Las polémicas que rodearon a Sergéi Prokófiev fueron obviamente de otro tipo. Considerado desde muy pronto un compositor contrario a los intereses del nacionalismo musical ruso, se trasladó a Europa tras la Revolución de 1917, y fue allí donde escribió (además de una serie de sinfonías, entre ellas la Clásica, sus óperas El amor de las tres naranjas y El ángel de fuego, y una serie de ballets para el empresario Sergei Diaguilev en París) sus tres últimos conciertos para piano y orquesta. En su vuelta a la Unión Soviética (1934) se encontró con que el realismo socialista promovido por el progresismo comunista condenaba el “formalismo” patente en las piezas salidas a la luz en su etapa europea, como muestra de un arte decadente, contaminado y contrario a la revolución. Hasta qué punto eso comprometió al compositor y terminó sometiendo su música a un tono más conservador es algo que todavía se discute. Lo que sí parece claro es que el uso de la melodía, algo suavizado a lo largo de su trayectoria europea, se acentuó en su etapa soviética. En ese sentido, es posible que su Quinto concierto para piano, estrenado en Berlín en 1932 con el propio autor al piano y con la dirección nada menos que de Wilhelm Furtwängler, sea una de sus últimas obras en las que la música aparece despegada de todo convencionalismo.
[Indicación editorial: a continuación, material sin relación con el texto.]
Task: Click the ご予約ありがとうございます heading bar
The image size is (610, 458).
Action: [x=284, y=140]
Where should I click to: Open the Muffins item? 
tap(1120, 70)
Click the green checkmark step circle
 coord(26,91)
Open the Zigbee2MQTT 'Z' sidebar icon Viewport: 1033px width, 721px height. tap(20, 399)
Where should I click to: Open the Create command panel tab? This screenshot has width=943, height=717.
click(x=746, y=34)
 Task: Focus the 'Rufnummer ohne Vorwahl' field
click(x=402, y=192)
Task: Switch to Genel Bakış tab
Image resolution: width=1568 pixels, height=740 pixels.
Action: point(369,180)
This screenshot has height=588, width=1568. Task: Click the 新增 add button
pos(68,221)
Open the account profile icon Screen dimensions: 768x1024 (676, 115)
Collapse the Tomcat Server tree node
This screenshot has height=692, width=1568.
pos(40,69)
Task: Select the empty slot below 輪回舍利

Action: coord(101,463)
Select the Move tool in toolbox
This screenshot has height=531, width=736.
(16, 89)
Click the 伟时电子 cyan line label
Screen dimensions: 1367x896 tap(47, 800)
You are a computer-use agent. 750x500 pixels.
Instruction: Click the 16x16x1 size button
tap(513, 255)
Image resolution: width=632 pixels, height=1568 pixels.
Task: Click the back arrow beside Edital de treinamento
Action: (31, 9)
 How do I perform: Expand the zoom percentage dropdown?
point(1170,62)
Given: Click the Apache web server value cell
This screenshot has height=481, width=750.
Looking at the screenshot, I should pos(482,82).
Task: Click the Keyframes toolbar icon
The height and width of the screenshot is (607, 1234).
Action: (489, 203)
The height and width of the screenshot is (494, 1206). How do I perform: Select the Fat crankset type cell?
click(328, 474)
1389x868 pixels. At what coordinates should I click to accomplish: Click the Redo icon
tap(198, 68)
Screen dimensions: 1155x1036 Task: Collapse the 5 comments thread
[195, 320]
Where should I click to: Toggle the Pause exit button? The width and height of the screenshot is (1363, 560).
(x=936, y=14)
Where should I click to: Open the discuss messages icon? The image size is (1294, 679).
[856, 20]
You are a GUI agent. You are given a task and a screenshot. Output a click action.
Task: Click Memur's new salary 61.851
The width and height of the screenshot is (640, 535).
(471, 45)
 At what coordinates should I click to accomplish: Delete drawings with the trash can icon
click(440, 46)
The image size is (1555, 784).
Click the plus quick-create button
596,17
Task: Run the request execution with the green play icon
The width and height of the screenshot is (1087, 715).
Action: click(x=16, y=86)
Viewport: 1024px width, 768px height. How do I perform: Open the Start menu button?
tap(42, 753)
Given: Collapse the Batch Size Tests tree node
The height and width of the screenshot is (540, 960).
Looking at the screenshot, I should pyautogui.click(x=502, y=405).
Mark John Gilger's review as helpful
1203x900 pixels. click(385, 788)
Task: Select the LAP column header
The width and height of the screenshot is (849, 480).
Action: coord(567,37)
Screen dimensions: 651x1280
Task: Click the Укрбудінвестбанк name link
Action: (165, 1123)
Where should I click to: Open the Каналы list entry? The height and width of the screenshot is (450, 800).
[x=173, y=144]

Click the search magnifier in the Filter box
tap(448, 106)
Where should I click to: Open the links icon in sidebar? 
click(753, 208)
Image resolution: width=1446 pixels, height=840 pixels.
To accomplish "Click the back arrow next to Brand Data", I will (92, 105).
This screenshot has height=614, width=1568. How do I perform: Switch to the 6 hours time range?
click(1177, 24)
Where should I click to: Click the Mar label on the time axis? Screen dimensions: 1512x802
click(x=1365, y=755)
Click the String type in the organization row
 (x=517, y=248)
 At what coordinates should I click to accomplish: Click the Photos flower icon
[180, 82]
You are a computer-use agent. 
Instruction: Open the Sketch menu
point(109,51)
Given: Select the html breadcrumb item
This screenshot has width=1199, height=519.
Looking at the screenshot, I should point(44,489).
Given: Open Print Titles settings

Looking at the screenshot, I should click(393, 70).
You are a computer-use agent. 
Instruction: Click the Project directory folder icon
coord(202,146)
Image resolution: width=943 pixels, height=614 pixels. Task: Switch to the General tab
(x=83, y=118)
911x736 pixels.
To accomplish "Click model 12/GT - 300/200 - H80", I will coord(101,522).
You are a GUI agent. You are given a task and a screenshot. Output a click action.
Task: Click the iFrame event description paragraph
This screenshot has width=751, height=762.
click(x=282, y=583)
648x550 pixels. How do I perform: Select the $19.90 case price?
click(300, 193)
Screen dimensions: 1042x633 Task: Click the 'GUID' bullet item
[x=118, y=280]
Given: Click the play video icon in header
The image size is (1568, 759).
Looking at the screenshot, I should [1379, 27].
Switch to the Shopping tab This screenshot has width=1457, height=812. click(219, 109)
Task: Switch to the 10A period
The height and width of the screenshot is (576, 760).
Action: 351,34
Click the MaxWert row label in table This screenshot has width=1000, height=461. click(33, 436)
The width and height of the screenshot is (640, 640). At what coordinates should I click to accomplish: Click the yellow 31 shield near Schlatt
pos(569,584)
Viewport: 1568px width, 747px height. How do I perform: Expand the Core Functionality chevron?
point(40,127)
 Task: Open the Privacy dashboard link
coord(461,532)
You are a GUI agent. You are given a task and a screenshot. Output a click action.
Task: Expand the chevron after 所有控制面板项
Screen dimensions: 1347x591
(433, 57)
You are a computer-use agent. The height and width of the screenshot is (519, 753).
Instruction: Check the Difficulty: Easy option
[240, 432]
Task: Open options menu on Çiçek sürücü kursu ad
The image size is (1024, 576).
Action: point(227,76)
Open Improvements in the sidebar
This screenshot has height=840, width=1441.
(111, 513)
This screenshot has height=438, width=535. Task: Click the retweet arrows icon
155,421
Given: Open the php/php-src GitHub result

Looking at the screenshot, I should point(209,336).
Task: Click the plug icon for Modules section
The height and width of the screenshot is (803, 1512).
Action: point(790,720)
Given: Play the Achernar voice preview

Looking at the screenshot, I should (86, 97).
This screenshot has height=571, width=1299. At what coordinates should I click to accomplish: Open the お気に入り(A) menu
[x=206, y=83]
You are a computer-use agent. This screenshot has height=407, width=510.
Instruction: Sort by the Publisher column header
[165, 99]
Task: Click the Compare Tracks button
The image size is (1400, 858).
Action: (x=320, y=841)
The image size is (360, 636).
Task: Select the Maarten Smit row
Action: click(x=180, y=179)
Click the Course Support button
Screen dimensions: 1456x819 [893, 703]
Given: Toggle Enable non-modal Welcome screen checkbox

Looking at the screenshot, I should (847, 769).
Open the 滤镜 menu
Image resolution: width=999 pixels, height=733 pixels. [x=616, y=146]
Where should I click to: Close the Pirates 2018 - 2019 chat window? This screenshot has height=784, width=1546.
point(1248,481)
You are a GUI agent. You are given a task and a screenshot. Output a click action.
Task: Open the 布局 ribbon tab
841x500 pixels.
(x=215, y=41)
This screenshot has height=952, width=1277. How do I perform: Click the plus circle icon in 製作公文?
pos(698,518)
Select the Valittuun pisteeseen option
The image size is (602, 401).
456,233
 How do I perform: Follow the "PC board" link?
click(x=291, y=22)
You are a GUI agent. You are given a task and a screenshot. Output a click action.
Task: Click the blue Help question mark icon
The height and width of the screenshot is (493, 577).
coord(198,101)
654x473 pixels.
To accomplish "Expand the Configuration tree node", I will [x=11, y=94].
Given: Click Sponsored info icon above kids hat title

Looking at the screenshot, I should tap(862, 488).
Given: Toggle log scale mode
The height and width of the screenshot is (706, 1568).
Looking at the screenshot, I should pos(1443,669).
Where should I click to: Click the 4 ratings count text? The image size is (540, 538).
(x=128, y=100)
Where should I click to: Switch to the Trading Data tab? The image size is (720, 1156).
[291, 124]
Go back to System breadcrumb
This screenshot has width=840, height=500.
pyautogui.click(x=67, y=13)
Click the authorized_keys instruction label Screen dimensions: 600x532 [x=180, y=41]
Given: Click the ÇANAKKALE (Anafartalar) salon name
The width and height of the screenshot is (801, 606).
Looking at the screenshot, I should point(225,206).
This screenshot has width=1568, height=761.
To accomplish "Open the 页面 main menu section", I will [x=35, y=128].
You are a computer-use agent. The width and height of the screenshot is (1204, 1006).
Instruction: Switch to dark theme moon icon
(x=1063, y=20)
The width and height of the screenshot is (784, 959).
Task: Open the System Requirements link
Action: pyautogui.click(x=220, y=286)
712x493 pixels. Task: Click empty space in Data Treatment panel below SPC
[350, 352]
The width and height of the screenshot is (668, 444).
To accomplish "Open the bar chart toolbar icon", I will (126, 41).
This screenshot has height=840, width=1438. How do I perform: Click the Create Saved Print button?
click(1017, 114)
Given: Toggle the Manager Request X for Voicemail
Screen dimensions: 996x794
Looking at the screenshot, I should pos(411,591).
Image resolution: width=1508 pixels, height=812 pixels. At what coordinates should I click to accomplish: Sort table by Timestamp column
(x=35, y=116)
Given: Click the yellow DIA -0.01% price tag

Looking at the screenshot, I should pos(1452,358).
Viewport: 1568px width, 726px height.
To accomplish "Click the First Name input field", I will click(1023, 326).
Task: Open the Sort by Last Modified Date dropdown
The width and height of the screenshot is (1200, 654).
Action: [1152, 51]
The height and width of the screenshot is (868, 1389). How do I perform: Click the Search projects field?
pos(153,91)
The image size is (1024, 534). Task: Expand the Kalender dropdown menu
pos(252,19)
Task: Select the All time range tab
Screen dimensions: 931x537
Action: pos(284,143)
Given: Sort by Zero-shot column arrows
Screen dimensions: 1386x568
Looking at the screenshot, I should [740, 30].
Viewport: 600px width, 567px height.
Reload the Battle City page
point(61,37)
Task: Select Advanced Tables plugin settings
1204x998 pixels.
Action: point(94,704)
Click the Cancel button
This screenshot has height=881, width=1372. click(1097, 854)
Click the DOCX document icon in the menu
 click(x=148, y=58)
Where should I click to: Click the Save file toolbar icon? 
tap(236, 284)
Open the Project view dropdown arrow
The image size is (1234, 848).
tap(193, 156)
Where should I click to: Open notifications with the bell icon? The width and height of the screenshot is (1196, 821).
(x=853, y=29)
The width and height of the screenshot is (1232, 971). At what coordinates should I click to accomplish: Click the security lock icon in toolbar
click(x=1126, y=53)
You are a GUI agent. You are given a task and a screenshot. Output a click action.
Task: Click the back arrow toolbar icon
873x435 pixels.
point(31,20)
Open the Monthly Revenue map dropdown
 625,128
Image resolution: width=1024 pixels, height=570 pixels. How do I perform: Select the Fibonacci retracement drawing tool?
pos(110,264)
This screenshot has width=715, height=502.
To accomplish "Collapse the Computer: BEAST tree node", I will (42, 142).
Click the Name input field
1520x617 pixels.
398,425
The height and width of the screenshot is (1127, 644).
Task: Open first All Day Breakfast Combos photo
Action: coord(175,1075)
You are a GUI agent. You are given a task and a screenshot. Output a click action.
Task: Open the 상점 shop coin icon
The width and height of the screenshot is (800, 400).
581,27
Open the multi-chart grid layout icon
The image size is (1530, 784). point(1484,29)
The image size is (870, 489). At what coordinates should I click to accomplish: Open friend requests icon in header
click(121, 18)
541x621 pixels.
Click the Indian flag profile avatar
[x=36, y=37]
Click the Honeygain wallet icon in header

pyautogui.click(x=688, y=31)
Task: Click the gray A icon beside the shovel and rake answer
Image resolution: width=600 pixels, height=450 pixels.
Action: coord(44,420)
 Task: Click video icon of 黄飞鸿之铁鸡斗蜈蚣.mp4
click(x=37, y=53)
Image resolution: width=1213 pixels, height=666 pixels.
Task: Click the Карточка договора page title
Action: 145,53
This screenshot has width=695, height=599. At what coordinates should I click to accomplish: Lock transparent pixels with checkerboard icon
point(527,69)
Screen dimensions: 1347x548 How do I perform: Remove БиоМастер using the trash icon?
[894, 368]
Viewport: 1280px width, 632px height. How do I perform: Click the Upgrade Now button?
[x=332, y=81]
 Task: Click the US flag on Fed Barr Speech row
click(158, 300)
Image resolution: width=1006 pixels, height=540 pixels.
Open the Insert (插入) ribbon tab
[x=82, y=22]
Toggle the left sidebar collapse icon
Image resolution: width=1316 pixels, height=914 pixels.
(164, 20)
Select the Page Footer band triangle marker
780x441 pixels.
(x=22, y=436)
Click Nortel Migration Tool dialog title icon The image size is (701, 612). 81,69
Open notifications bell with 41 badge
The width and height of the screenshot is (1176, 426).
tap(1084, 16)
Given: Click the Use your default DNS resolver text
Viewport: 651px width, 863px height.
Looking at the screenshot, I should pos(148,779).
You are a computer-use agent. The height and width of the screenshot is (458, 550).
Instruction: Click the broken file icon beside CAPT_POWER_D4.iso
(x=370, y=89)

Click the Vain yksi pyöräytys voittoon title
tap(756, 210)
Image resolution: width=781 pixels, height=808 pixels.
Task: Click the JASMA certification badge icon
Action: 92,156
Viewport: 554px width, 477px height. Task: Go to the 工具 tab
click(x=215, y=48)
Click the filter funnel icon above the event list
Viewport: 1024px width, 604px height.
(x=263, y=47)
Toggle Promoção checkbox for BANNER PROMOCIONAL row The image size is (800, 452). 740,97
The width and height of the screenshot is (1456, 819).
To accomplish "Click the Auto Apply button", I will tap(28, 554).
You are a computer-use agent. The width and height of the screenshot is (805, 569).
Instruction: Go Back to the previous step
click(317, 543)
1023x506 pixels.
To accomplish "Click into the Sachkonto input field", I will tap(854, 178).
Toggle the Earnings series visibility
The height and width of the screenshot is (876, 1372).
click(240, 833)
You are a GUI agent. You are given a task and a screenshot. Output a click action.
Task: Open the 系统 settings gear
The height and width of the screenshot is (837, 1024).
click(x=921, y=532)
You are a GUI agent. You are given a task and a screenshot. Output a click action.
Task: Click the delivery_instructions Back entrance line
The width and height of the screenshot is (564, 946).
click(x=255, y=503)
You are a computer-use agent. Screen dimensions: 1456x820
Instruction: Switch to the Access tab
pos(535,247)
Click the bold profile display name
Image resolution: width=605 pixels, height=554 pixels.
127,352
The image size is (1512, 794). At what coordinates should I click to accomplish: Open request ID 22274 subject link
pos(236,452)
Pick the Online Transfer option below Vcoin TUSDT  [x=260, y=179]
No por nada sus cinco movimientos responden a un esquema en absoluto tradicional dentro de la obra concertante para piano y orquesta: el primero (Allegro con brio) denota en su mordaz primitivismo una cierta adolescencia intelectual, mientras que el segundo (Moderato ben accentuato) se abre al piano con unos glissandi que anuncian un humor desenfadado y sumamente cautivador. El tercero (Moderato ben accentuato) es como un impulso de frenético sarcasmo; nada en él hace presagiar la balsámica placidez del cuarto (Larghetto), el más largo de los cinco, también el de mayor vuelo lírico aun considerando su enérgica y un tanto tétrica sección central. Así, todo está preparado para el febril e implacable crescendo direccional del movimiento final (Vivo), en cuyos últimos compases parece estallar toda una tradición en vías de negación de sí misma.